Repeat, word for word and with nothing added, each line from the one containing "Given: Open the" to the final line of the data, keeping both ends. Pictures are not part of the copy.
——
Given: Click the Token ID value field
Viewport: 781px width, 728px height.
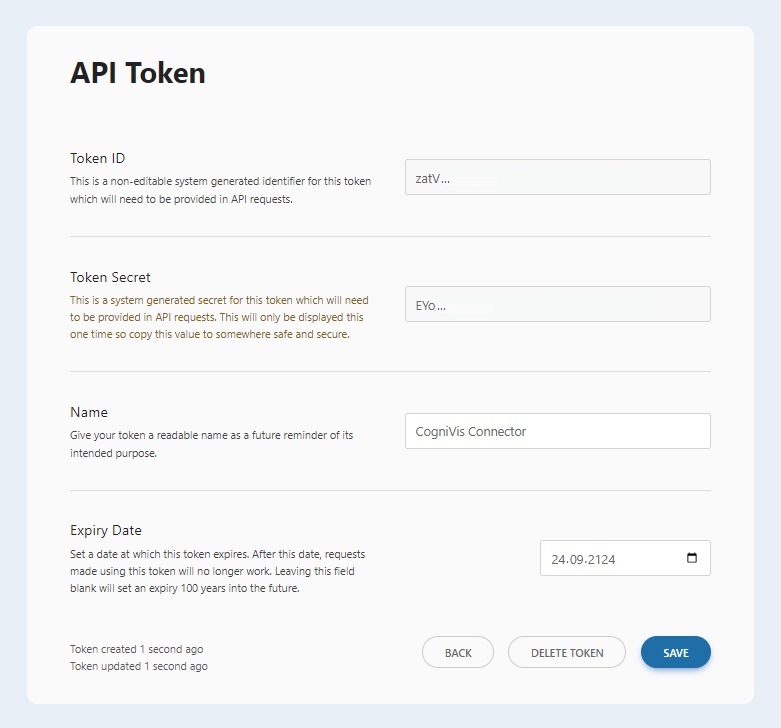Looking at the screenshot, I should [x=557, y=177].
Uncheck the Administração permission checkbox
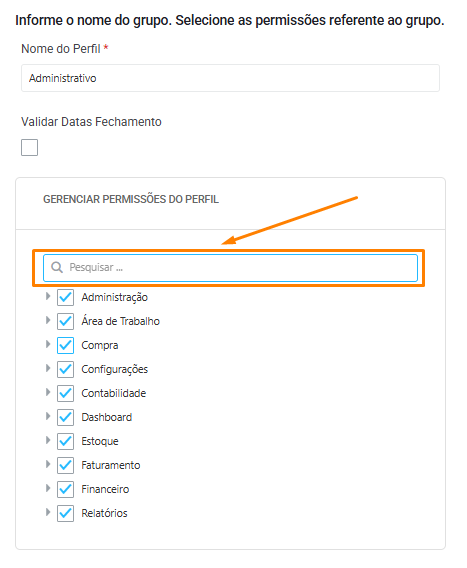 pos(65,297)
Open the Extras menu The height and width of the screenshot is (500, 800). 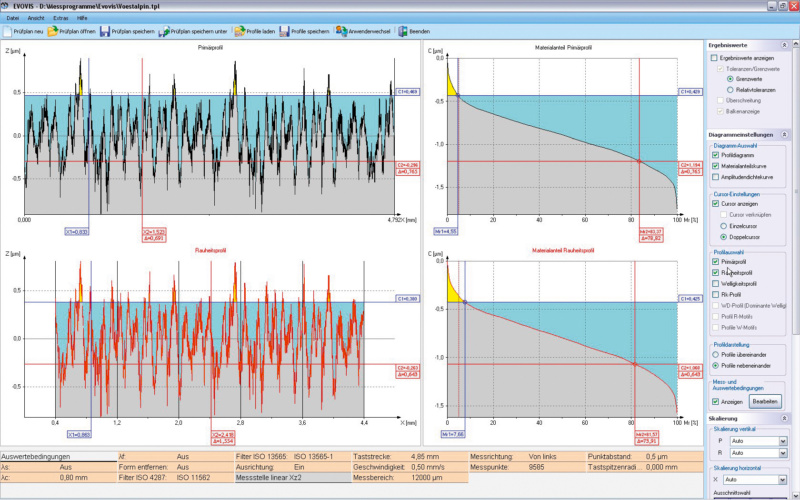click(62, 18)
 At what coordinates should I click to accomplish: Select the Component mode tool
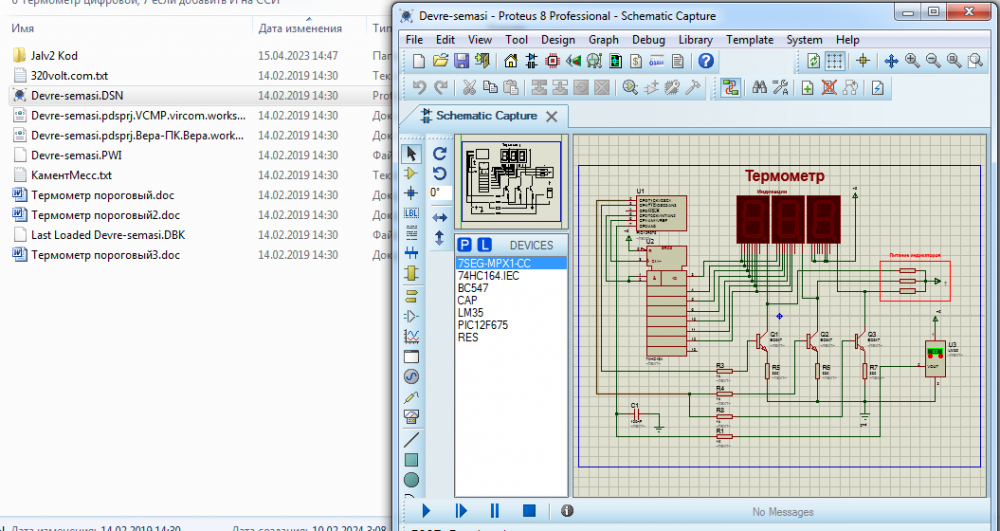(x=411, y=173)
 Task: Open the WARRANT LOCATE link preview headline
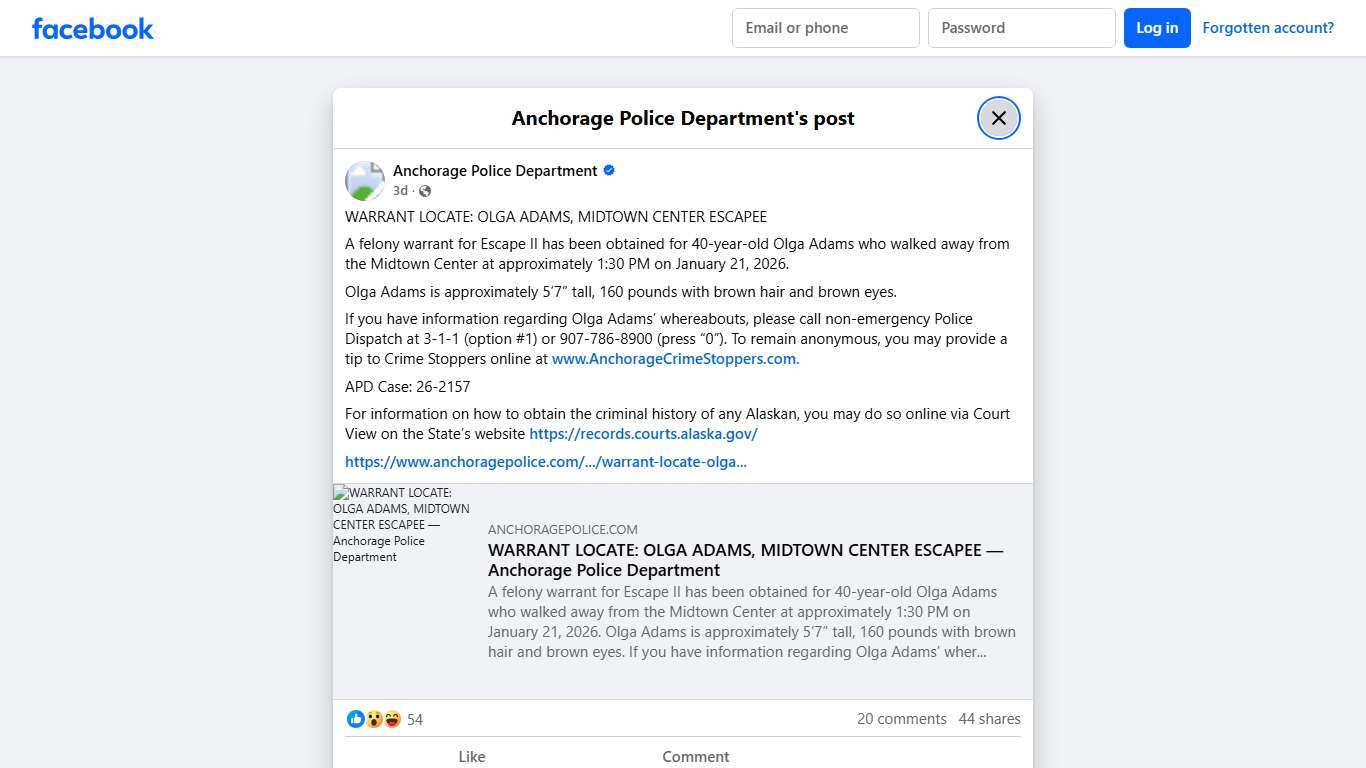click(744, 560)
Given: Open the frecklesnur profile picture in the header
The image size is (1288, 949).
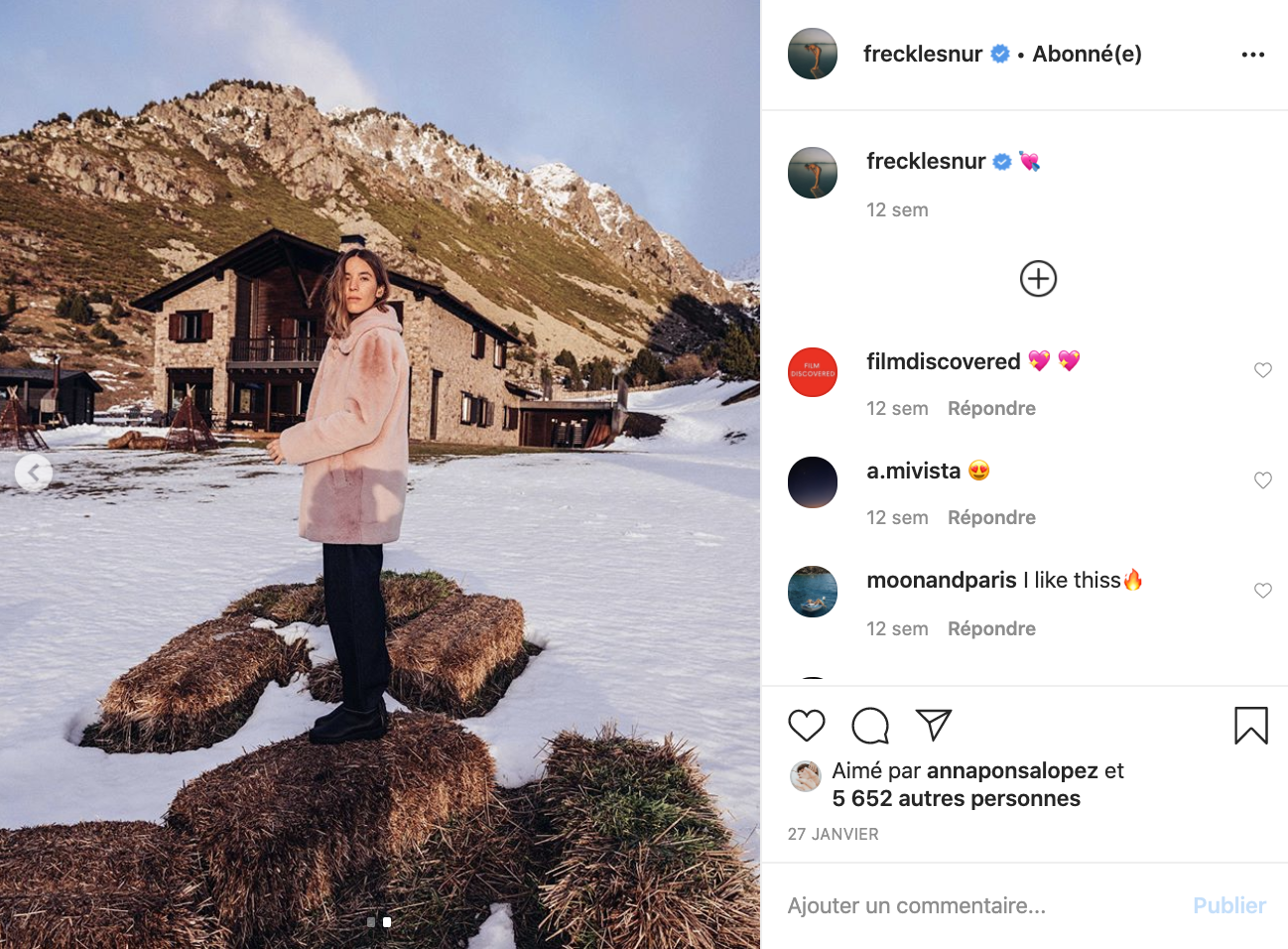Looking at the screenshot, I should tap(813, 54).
——
[OUTPUT OF THE EXERCISE]:
Given: Open the frecklesnur profile picture in the header
The image size is (1288, 949).
Looking at the screenshot, I should tap(813, 54).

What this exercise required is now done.